Once you find the line with "Viewport: 1008px width, 1178px" in the entries below, print it and each line after it up to and including the line with "Click the Exportieren arrow icon", exactly, without pictures.

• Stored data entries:
____________________

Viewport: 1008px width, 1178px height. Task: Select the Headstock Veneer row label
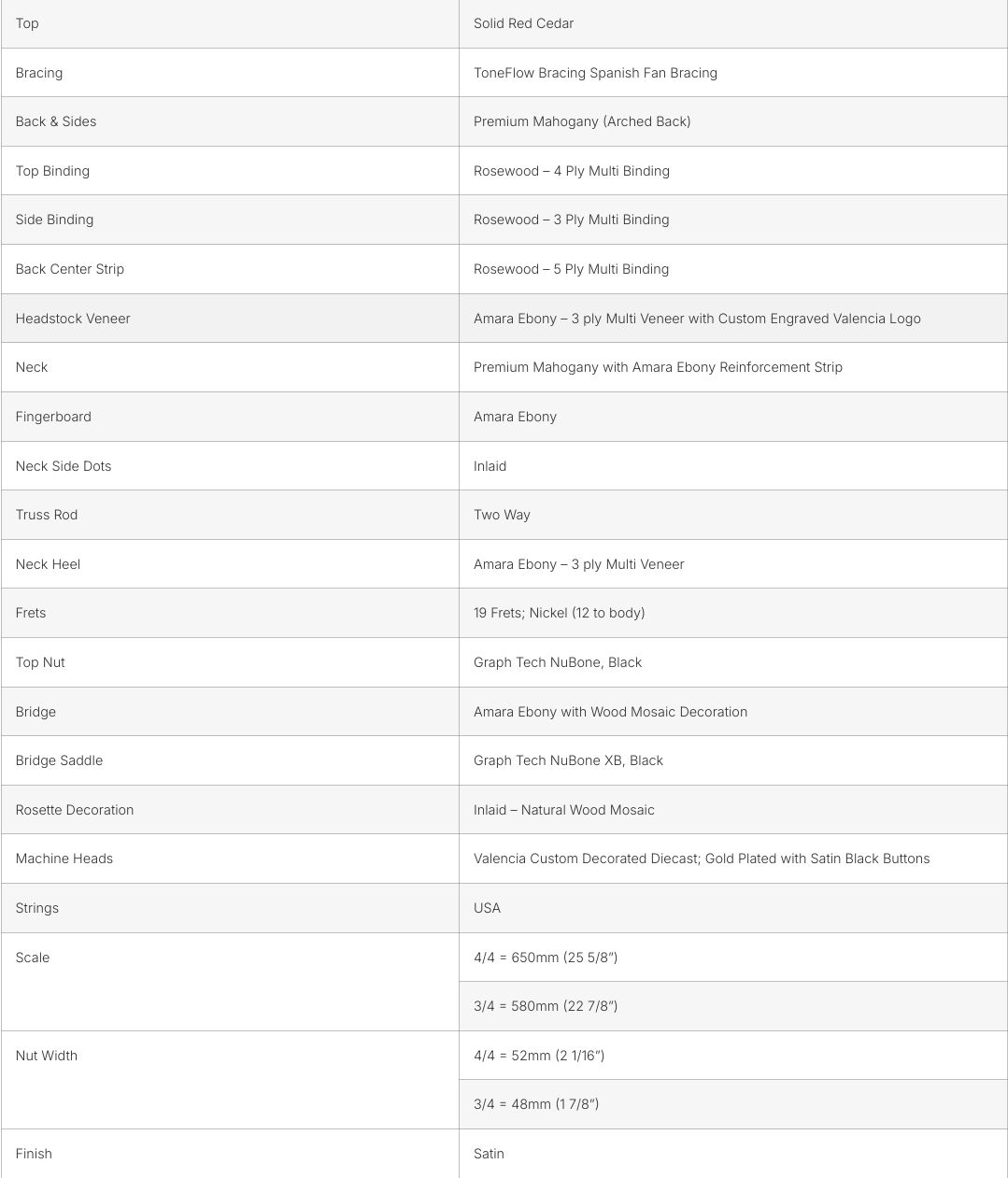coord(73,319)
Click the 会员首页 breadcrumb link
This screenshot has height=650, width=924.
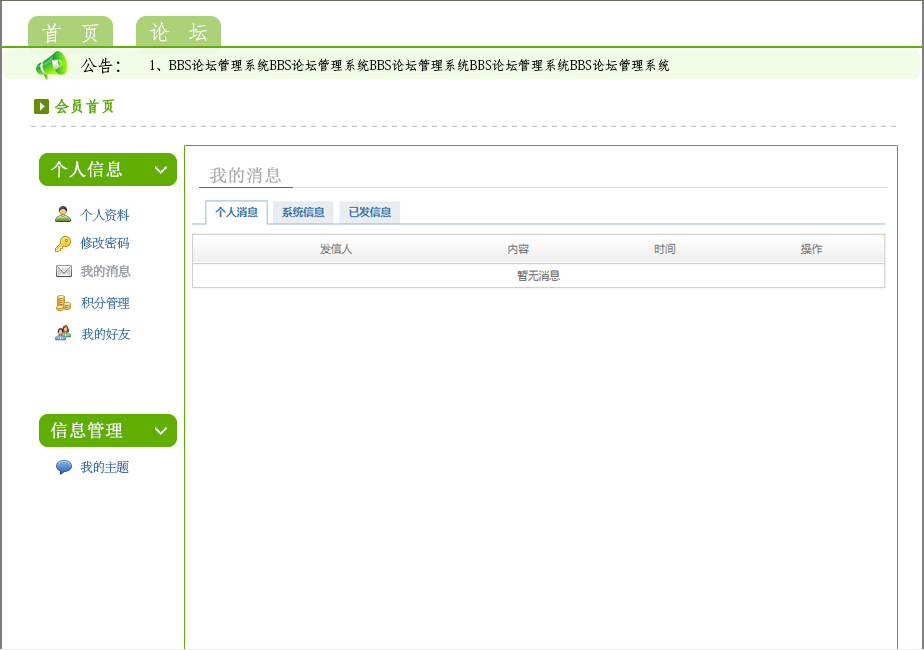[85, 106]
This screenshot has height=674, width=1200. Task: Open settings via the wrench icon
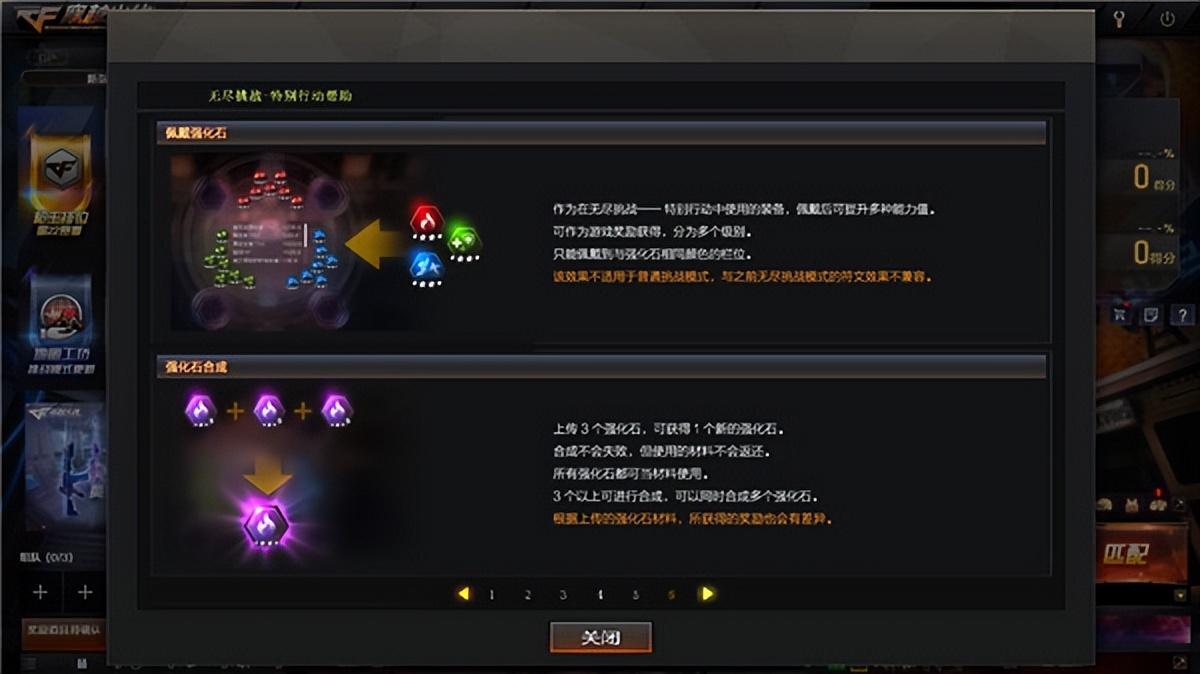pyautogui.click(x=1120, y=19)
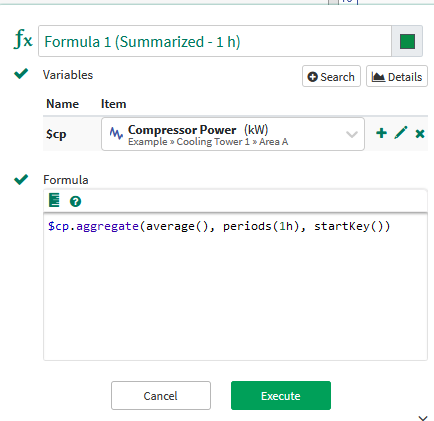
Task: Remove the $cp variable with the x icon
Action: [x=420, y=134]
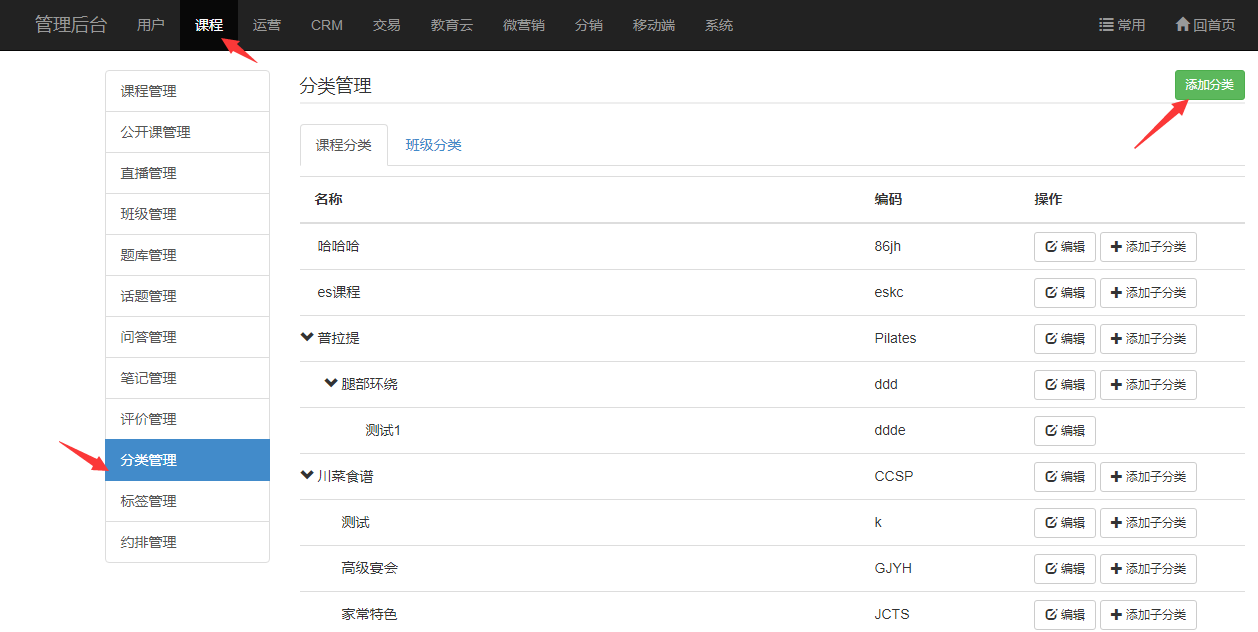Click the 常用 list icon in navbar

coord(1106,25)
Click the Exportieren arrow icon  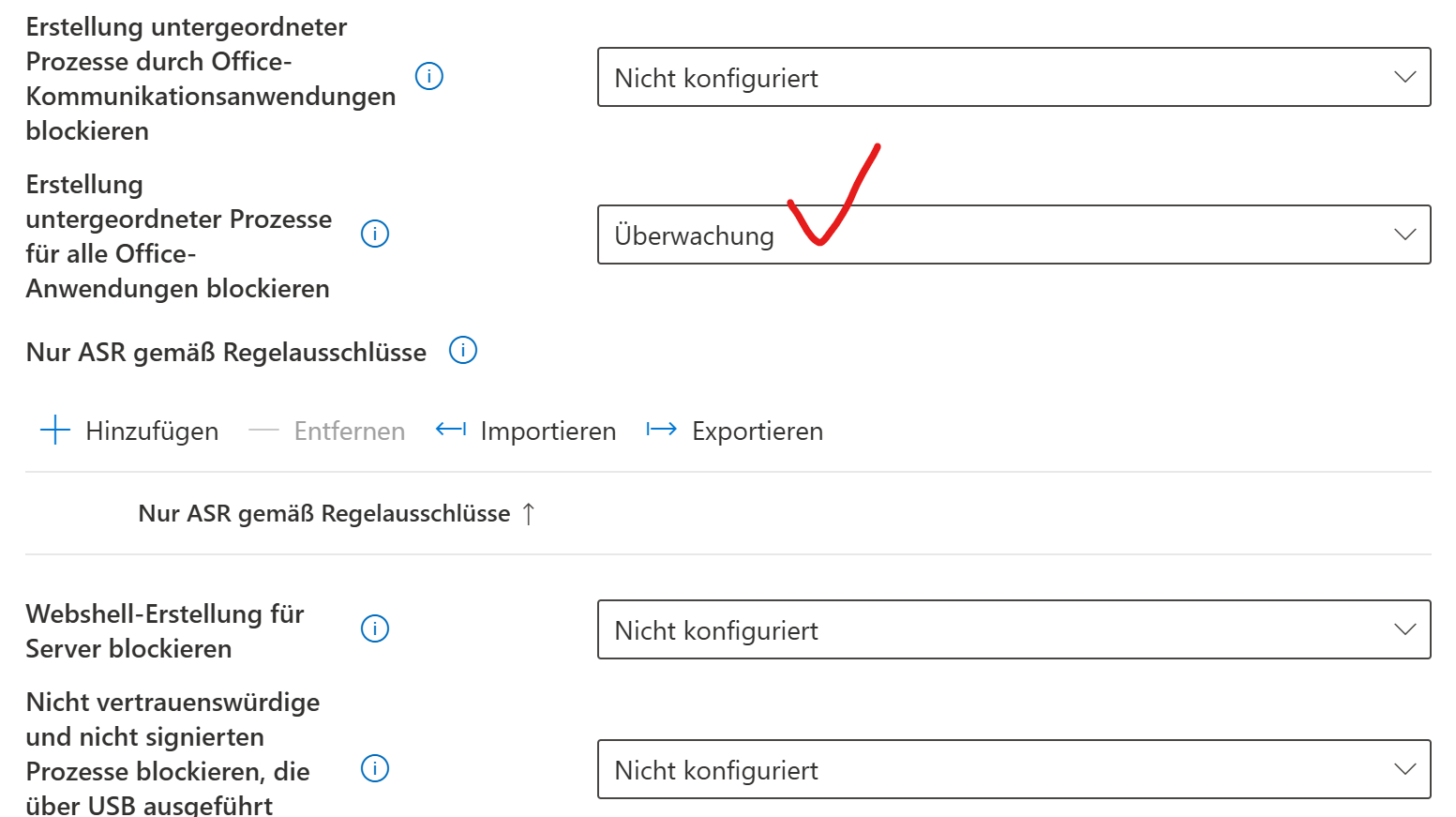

____________________

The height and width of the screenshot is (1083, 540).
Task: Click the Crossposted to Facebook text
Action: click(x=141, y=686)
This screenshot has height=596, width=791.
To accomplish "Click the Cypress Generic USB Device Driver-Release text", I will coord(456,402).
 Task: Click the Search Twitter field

____________________

• SOLVED EXERCISE:
Viewport: 1008px width, 1178px height. Task: Select the Headstock Veneer row label
coord(73,319)
Click the 会员首页 breadcrumb link
This screenshot has height=650, width=924.
[85, 106]
This screenshot has height=674, width=1200. Task: Open settings via the wrench icon
pyautogui.click(x=1120, y=19)
Task: Remove the $cp variable with the x icon
Action: [x=420, y=134]
Click the 常用 list icon in navbar

coord(1106,25)
Click the Exportieren arrow icon  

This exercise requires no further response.